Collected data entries
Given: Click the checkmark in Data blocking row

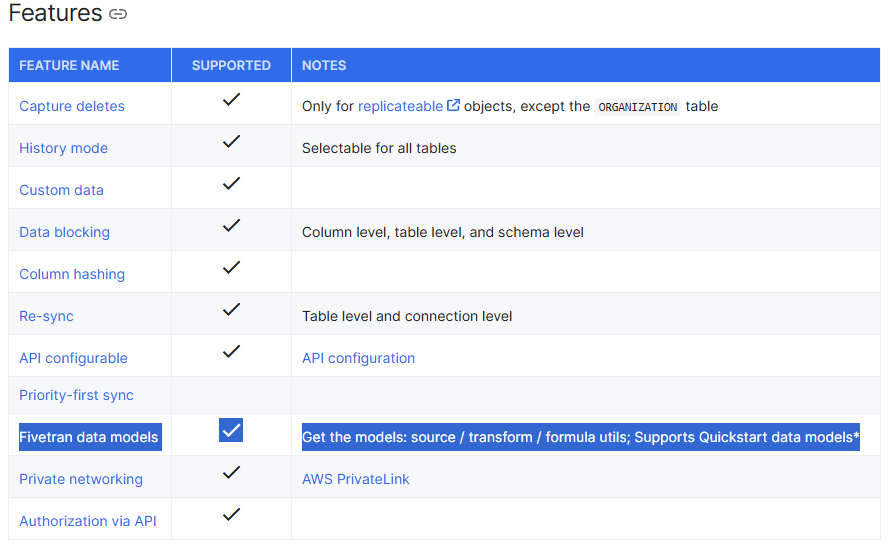Looking at the screenshot, I should [231, 226].
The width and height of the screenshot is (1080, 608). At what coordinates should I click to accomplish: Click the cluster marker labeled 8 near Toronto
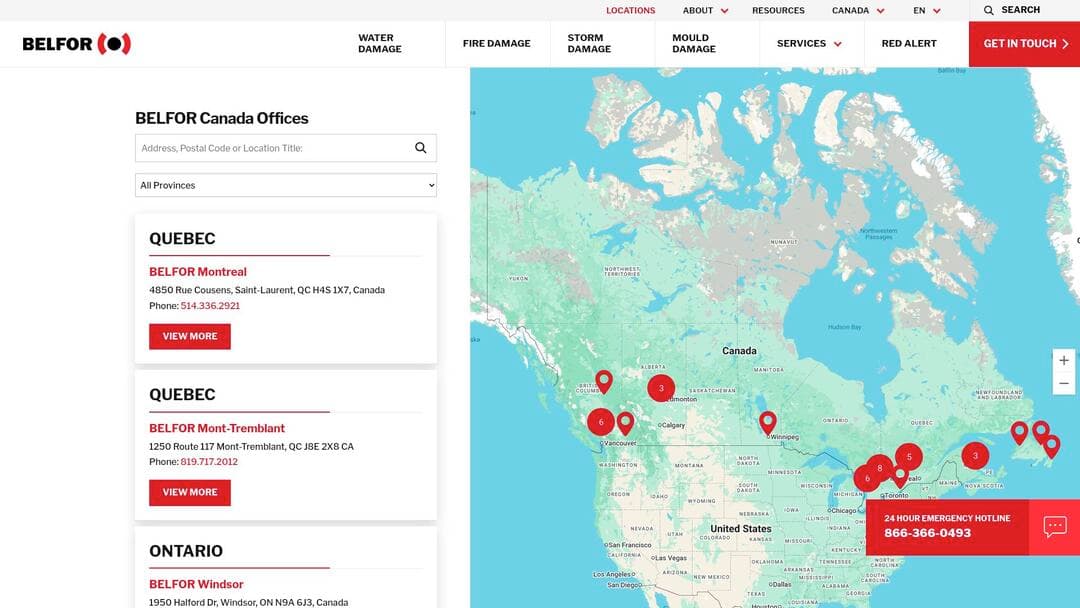pyautogui.click(x=879, y=467)
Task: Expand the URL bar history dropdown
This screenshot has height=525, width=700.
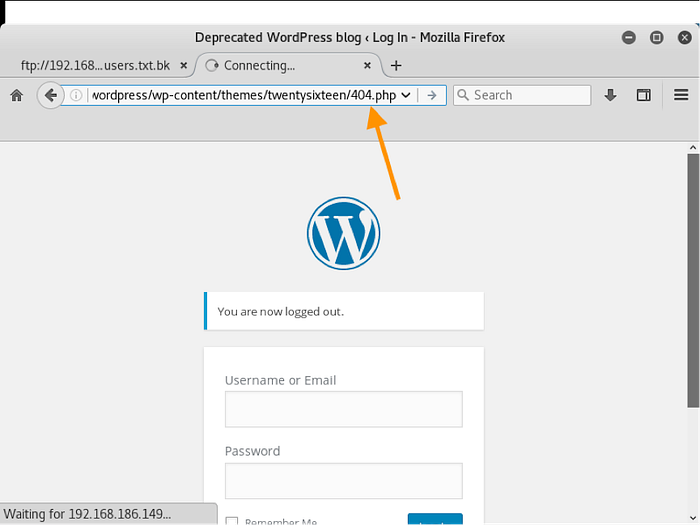Action: (x=406, y=95)
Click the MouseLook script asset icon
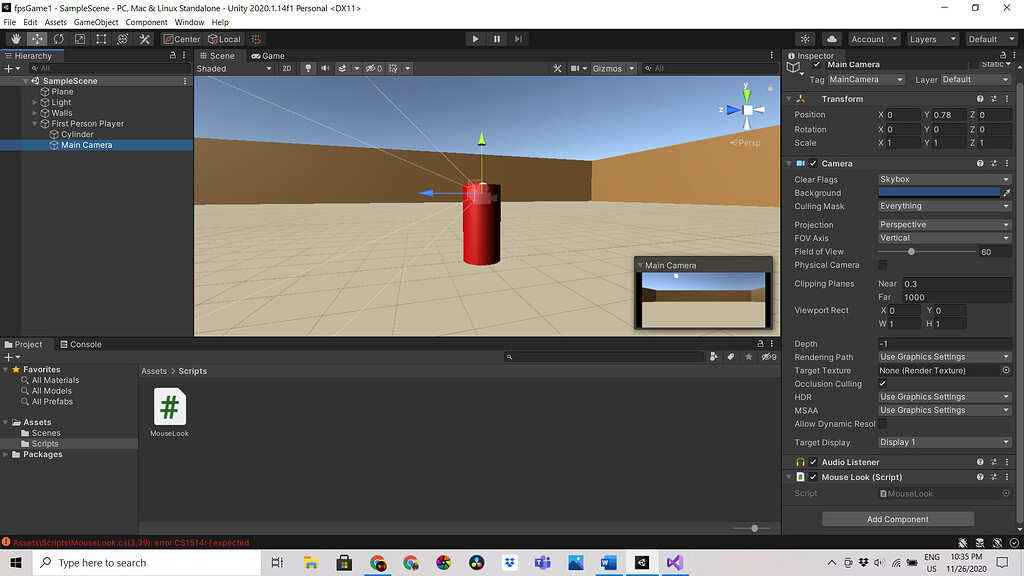Viewport: 1024px width, 576px height. click(169, 406)
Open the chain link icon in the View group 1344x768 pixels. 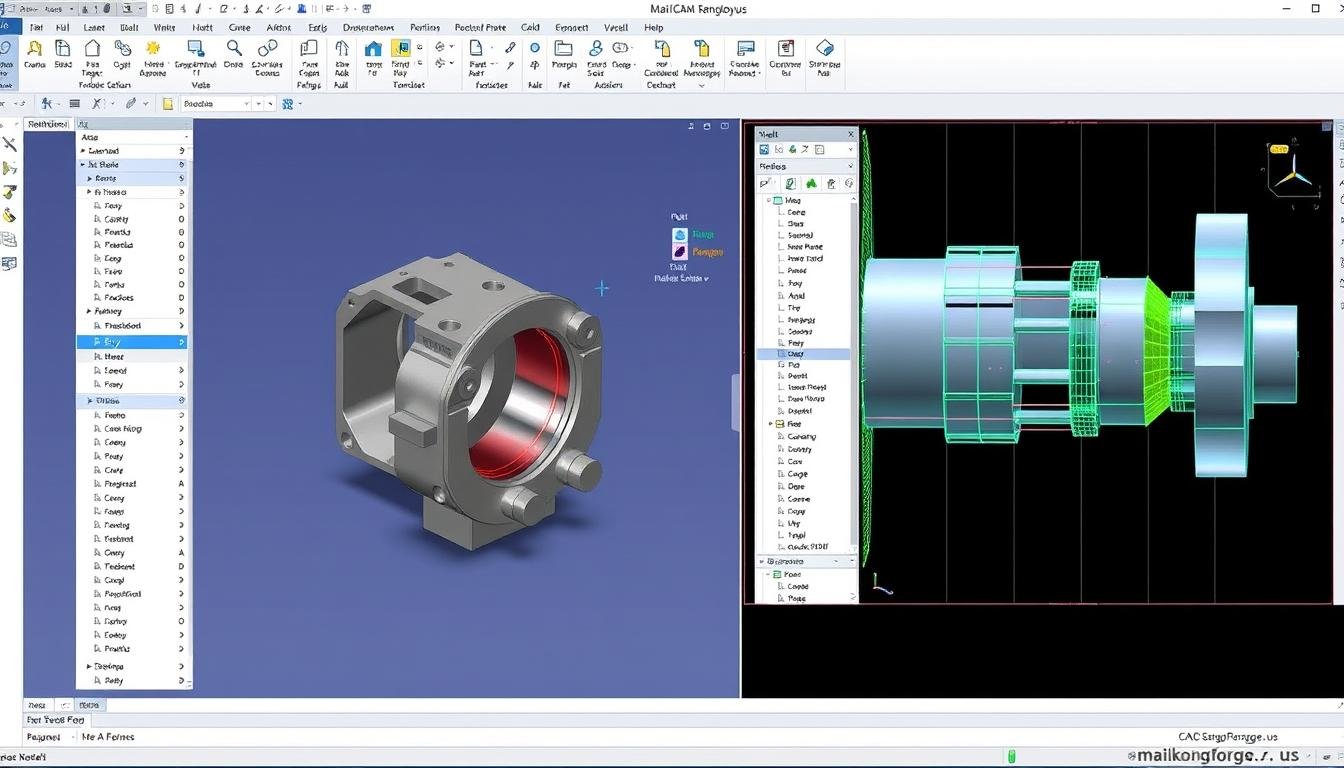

* [WORK INSTRUCTION] All lines from the one bearing "Click the MouseLook script asset icon" through the last line of the records, and only those, should be duplicated exactly; no picture belongs in the copy.

* [OUTPUT BELOW]
Click the MouseLook script asset icon
Viewport: 1024px width, 576px height. click(169, 406)
Open the chain link icon in the View group 1344x768 pixels. 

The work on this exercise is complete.